As the Ars Technica rundown of smartphone privacy approaches above indicates, the law here is unsettled – but it is clear that, absent a strong stand in favor of privacy, users who store their personal data in Cloud services may well be trading off legal privacy protections by doing so.

So, what’s a tech-savvy citizen who values privacy and convenience to do?

One clue may come from the so-called Maker Manifesto: “if you can’t open it, you don’t own it.” Unless a user is personally responsible for the storage and security of their data – perhaps by purchasing or building a dedicated private web server to be set up in the home or setting up an always-connected PC at home for remote access to its hard drive – it is impossible to be certain of the security and privacy of the user’s data.

When a user personally controls access to their data, the level of government intrusion on that user’s privacy required to access that data is much greater. In the instance of a server set up in a private home, the government would be required to make entry into the home itself to access the data on the server. And traditionally, the home is the most-protected sphere under the Fourth Amendment.

Of course, this is costly – and, because software systems for remote data access are frequently built around the assumption that the user will be connecting to a third-party service (Apple iCloud, Google, Box.net, Dropbox) to access their data – many of the convenient features of data storage in the Cloud may be unavailable to a user setting up their own system.

Because of this cost – in terms of finance and convenience – the desirability of strong legal protections for users’ data stored with third parties is manifest. It remains to be seen whether (and how) Congress (and courts) will act to respond to this need.

Kevin Frick

“Can You Track Me Now?…Good.” Do Police Need a Warrant for Cell Phone Location Data?

Last week, the question of whether law enforcement officials required to get a warrant for cell-phone location took a step toward Supreme Court review, as the government appealed a magistrate judge’s denial of an order for such data absent probable cause to the Fifth Circuit.

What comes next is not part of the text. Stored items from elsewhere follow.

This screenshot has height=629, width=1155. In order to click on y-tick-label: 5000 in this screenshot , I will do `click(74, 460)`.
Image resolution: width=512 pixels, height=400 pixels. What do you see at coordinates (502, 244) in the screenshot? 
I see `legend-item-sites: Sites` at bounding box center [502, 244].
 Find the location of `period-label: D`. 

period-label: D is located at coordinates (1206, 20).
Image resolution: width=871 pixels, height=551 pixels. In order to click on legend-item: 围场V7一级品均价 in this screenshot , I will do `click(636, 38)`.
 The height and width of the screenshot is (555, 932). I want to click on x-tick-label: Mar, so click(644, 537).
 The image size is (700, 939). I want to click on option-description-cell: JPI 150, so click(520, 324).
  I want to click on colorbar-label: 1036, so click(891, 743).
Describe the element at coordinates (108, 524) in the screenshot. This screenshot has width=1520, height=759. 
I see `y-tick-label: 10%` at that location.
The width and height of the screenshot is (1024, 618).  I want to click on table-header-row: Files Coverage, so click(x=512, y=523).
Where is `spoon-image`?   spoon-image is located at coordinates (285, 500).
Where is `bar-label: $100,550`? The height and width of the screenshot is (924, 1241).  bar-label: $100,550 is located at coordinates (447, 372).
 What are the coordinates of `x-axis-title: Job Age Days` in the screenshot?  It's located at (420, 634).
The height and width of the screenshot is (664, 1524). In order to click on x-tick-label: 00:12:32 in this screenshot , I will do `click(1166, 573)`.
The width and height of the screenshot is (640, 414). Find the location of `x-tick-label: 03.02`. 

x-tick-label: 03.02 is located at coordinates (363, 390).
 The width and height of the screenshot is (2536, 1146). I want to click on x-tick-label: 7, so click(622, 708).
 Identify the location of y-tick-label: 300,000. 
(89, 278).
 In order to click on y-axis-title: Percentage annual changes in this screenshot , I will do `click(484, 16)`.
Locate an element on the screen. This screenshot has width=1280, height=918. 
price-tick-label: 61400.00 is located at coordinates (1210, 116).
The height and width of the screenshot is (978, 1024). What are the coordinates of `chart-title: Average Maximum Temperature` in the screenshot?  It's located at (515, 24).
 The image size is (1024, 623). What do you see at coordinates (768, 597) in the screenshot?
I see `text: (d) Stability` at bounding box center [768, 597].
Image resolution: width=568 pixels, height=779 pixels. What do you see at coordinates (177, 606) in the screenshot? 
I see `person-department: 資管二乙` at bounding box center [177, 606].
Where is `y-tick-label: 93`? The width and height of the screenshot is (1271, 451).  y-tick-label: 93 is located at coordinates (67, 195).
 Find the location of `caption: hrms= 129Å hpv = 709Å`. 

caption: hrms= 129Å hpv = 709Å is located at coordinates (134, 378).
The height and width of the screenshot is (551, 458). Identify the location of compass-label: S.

Many privacy organizations, including the ACLU and the Electronic Frontier Foundation, and the National Association of Criminal Defense Lawyers joined in submitting an amicus brief.

Cell phone tracking data as an issue is heating up for a variety of reasons. First and foremost, the prevalence of cell phone use makes the issue palpable for almost every citizen. However, there are some lesser known legal reasons that make the issue a timely one. These include the following:

• Law enforcement increasingly seek such data; judges are increasingly denying access: The first published decision on the issue emerged from Brooklyn in 2005, when Magistrate Judge Orenstein made public his denial of law enforcement’s request of cell phone location data. Since then, many judges have followed his lead.
• It implicates the important “third-party doctrine”: Under the third-party doctrine, information that has been volunteered to a third-party no longer receives Fourth Amendment protection. However, the third-party doctrine has been developed in quite different contexts, like whether police can search garbage put out for collection. Justice Sotomayor has called “ill-suited to the digital age.”
• The effect of the recent U.S. v. Jones on the issue isn’t clear: The majority opinion in Jones decided the case—concerning the installation of a GPS device on a suspect’s car—primarily on the principle of physical trespass, despite a concurrence by Justice Sotomayor recognizing that “physical intrusion is now unnecessary to many forms of surveillance.”

For these reasons and more, the issue of law enforcement collection of cell phone location data is likely that moves quickly and publicly toward Supreme Court review.

 

Update 4/2/12: Monday, the New York Times highlighted the issue, noting how many local police departments use location tracking data for routine investigations.